''¿Y ahora qué?'', me preguntan. ''¿Y ahora qué?'', me pregunto.
La respuesta cuando empecé la carrera era bien sencilla: a trabajar y a vivir bien. El 96% de los ingenieros que acaban mi carrera en mi universidad encontraban trabajo en su primer año. Efectivamente, ya os podéis descojonar del actual porcentaje. Ni lo ponen.
Por primera vez en mi vida no tengo un plan. Los objetivos están dispersos.
El futuro suele acojonar, y más cuando es tan incierto como en los días que corren.
''Vete de España'', me dicen. ''Vete de España'', me digo. Pero el dinero no cae del cielo ni las oportunidades son ilimitadas. Al menos aquí tendré siempre un plato encima de la mesa.

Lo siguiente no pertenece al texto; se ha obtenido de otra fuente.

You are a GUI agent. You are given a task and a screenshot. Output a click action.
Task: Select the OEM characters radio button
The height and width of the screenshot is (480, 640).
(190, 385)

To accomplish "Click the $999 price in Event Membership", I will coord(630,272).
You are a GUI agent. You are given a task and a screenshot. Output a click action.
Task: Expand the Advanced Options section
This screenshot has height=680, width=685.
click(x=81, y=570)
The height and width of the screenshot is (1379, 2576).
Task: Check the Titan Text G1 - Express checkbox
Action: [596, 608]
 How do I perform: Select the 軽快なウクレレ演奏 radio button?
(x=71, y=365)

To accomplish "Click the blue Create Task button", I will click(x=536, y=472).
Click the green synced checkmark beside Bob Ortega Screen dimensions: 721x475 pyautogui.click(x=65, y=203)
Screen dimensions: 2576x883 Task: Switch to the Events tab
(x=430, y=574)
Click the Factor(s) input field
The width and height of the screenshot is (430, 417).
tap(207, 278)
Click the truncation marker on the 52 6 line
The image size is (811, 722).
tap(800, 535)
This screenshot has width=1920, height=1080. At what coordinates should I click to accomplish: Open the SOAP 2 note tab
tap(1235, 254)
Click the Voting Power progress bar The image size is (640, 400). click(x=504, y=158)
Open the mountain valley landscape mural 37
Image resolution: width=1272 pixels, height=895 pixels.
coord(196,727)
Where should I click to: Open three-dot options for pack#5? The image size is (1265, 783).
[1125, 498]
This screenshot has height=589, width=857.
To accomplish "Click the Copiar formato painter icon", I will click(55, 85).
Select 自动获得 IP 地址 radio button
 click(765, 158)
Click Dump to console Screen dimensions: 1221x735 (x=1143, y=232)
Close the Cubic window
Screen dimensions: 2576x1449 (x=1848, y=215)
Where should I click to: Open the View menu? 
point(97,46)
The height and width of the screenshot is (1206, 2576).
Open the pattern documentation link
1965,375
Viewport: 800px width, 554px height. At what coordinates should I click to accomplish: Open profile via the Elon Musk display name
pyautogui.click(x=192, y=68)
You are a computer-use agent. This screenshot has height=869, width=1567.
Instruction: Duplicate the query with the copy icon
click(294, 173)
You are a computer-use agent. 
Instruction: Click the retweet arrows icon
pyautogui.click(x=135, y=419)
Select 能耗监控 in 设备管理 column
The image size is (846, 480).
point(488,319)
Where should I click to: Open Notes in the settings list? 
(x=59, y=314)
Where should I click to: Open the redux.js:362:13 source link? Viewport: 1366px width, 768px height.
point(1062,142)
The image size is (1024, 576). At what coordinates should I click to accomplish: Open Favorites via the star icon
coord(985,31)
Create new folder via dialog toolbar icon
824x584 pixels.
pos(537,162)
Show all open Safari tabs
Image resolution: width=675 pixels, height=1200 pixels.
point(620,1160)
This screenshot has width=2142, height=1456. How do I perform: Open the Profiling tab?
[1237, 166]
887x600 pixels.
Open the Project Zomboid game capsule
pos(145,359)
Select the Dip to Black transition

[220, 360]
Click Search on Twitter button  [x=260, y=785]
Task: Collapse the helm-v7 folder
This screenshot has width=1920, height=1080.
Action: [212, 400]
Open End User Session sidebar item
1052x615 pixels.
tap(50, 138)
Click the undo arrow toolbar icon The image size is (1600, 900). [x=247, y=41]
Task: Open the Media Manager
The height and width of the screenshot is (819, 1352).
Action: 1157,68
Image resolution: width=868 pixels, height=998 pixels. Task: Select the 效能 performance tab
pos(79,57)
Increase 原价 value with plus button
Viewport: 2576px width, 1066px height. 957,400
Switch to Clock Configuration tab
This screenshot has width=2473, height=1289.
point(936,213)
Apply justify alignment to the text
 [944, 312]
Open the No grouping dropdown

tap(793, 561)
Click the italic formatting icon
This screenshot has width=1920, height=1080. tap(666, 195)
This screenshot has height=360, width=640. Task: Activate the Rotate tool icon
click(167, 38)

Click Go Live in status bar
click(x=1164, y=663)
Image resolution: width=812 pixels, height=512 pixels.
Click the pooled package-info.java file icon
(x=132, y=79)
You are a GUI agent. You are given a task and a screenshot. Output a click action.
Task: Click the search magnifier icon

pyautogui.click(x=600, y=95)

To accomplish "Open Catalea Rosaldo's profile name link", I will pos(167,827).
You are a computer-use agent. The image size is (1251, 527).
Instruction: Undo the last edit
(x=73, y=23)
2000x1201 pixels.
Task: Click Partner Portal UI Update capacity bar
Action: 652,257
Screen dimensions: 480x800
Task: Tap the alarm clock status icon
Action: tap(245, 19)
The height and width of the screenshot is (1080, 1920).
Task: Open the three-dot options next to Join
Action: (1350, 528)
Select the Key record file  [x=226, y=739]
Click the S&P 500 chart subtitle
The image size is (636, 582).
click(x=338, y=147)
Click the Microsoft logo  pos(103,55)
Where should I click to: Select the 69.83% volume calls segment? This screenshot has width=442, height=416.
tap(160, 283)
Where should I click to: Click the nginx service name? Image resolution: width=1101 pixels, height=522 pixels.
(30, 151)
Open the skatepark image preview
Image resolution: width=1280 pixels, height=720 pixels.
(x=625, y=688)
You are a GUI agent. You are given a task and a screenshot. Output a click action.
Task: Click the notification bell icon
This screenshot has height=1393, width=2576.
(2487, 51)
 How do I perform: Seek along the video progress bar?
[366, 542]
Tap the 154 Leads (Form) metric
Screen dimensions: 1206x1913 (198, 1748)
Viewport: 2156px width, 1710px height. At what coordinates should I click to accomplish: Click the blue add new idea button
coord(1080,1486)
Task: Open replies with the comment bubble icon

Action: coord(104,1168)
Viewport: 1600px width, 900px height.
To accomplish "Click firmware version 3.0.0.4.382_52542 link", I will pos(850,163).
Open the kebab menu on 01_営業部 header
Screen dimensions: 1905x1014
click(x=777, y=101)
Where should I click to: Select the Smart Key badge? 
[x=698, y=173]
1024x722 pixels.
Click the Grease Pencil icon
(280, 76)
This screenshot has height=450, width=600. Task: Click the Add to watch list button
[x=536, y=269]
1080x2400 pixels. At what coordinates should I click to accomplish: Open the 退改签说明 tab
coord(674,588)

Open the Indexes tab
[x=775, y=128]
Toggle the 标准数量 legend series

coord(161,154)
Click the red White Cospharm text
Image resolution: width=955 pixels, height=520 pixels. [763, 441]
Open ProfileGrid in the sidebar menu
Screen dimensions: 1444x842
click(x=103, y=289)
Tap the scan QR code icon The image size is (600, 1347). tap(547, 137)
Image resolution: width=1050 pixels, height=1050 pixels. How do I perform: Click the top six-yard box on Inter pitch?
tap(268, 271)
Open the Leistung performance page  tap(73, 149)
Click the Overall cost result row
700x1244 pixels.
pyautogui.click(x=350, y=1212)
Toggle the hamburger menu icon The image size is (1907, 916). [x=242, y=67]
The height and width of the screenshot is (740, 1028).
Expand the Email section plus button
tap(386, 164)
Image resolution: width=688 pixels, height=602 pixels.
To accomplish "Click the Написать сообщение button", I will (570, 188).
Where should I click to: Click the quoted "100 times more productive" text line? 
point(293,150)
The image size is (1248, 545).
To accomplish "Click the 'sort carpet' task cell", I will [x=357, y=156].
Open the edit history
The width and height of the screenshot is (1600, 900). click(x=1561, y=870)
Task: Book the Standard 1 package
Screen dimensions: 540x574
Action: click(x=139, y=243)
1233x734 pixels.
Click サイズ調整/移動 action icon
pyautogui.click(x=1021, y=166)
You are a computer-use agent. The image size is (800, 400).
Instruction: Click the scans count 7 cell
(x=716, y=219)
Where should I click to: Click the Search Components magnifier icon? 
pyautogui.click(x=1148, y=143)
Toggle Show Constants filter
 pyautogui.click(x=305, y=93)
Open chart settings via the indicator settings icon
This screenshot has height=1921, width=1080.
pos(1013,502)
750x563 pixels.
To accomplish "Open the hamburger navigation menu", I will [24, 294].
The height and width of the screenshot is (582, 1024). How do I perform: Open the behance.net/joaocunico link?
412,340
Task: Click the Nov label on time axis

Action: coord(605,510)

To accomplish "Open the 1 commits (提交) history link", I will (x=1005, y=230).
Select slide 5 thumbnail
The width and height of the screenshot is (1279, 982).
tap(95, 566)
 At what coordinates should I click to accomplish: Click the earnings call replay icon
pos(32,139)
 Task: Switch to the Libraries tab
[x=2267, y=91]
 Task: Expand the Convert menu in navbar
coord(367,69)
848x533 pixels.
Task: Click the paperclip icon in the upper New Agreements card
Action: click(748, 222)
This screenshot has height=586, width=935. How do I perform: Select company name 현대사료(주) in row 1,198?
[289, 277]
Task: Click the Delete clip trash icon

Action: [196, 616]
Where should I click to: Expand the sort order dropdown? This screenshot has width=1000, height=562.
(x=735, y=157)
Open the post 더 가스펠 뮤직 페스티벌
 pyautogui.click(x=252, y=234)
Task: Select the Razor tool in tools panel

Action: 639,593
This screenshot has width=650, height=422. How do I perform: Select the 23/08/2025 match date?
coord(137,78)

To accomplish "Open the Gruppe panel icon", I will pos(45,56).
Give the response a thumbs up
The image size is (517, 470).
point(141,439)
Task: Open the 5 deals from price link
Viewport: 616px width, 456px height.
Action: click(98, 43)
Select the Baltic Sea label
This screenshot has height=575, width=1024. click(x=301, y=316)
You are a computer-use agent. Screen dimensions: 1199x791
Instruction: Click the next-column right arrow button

No tengo miedo a salir, y si puedo saldré. Saldré como salen todos los que se deberían quedar, pues no olviden señores que lo que se está yendo es el cerebro de España, una riada de ingenieros, médicos y demás gente formada durante años con el dinero de los españoles y de los que ahora se aprovecharán otros países.
Reflexiones que no llevan a ningún lado y a una sola pregunta: ¿y ahora qué?.